Turkey is indigenous to the Americas. In fact, Ben Franklin, an all-time glutton (the dude ate a lot of things, but probably not too much turkey) wanted to name the wild turkey as the national bird instead of the bald eagle. Turkeys, you see, are wiley creatures. They're hard to hunt and are as fast as arrows. If you're even lucky enough to see one in the wild, you probably won't catch it. (Turkeys can hear a human sneeze up to a mile away.)
But they taste like... well, not shit, but not good.
When turkey is cooked to the USDA recommended temperature of 165°F it is dry. So dry that to eat is without gravy is a completely unpleasant experience. (Hence the invention of gravy.) It begs the question: Why do we still eat it?
I suppose the reason we still eat turkey on Holidays like Thanksgiving and Christmas is because it's a tradition and it looks great on the platter. Remember that classic Norman Rockwell painting from 1943 with Grandma presenting a perfect bird to the perfect family? I wish my life were like that painting, complete with a great-tasting turkey.
But my (and I'm guessing your) not-so-perfect life is not like that painting, and my not-so-perfect bird - it doesn't taste good.
This fact has been written about at extent on almost every medium. And so far, I guess this story is not news.
But that's about to change. Because this space is not for whining about why turkey isn't good. This space is about finding a solution.
I got an idea the last time I was hanging out in a really hip neighborhood with some writer friends. After drinks we wandered to a local pub-ish restaurant in Brooklyn called Prime Meats. There's been a lot of hype about this place. People like it. So, naturally, I was skeptical. But as it turns out, they know what they're doing.
One of their specialties is chicken. Chicken, also... not always great.
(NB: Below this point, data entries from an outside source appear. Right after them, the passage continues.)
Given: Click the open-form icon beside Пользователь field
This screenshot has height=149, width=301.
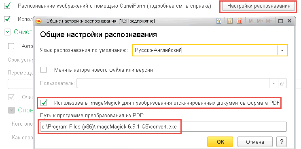Looking at the screenshot, I should (x=282, y=83).
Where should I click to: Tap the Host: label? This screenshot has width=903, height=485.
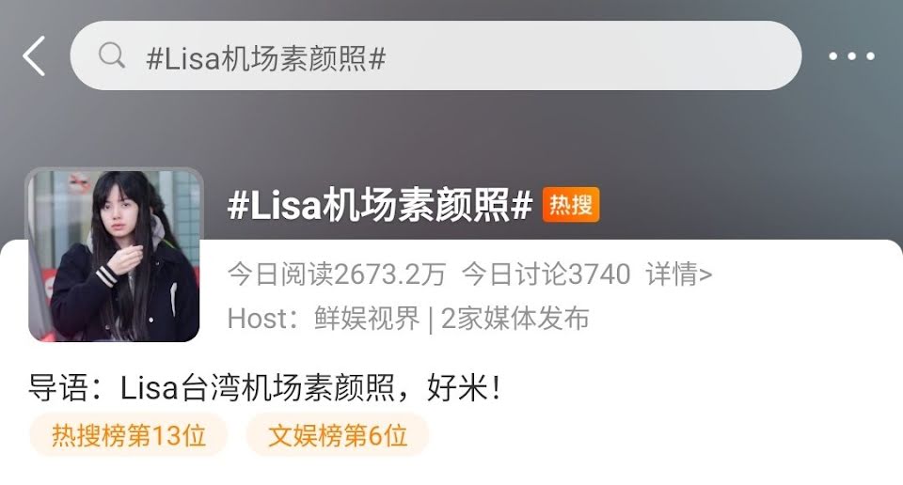pos(263,318)
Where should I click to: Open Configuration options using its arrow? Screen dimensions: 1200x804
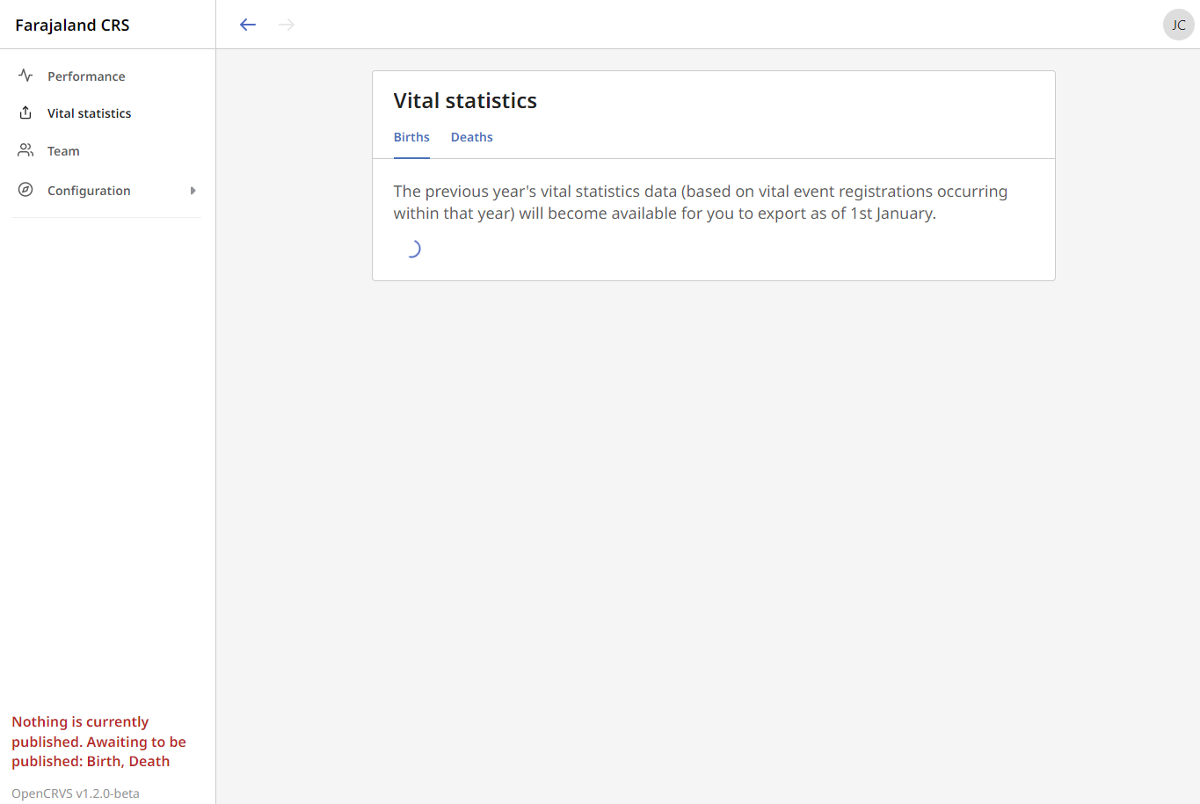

But they make sure it will be great by brining it IN PICKLE JUICE!
Brining foul is common. In fact, the best turkeys you can buy (kosher turkeys) have been brined. Brine adds flavor to the meat, via salt and sugar, and it also makes the meat moister by a process called osmosis that allows the meat cells to hold onto water while it's cooked. So inherently, brined birds will taste better. Pickles are also brined. The vinegar solution they age in contains salt, sugar, vinegar, water, and spices.
Wait. Those are the same ingredients in turkey brine. Oh. Well, that makes sense.
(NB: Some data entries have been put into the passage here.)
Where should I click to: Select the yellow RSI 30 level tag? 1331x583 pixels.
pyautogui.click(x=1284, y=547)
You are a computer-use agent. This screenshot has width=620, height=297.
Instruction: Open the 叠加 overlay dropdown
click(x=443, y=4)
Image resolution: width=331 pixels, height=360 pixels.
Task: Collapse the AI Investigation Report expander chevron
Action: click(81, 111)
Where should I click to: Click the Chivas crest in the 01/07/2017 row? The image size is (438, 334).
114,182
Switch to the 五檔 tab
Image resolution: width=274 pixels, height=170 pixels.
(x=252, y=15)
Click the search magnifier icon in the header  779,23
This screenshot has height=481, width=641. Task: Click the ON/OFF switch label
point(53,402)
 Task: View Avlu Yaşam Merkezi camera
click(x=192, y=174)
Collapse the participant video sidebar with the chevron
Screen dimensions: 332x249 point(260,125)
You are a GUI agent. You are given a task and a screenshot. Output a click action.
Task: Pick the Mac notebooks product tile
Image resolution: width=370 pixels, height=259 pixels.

Plus, pickle juice has the added flavor of pickles, which, of course, also taste great. But here's the thing - you'll need at least 3 quarts of pickle juice to brine a turkey, and, that can mean lots of pickle eating. Too much, actually.
Instead, I went to a place that sells pickles and asked them for about a gallon of pickle juice. There are a lot of places like this in New York City, but over Thanksgiving, I was in Pennsylvania. The farmers' market in Allentown has a pickle shop, where, they charged me a buck a cup for the juice. They don't get a lot of requests for pickle juice, so instead of the gallon I asked for, they could only give me 3 quarts. It ended up being enough.
If you decide to give this wonderful idea (and I really mean that - the turkey was awesome) a whirl, then you should call your pickle person ahead and request the juice.
Here's the other thing; I cut the bird in pieces. Turkey breasts and legs cook at different rates, so to make sure each piece has the right amount of time in the oven or on the grill, they should be separated. Just do it. You'll be happy.
After the bird was cut up, I soaked it, overnight, in the pickle juice, heh, flipping the bird occasionally. Then, I grilled it until both the legs and the breasts were 145°F. (They slowly rose in temperature to 165°F as they rested.) (The legs were done before the breasts.)
It was BY FAR the best turkey I've ever had; moist, juicy, flavorful, and a little pickle-y. You ask me? I'd say we make the pickle the national bird.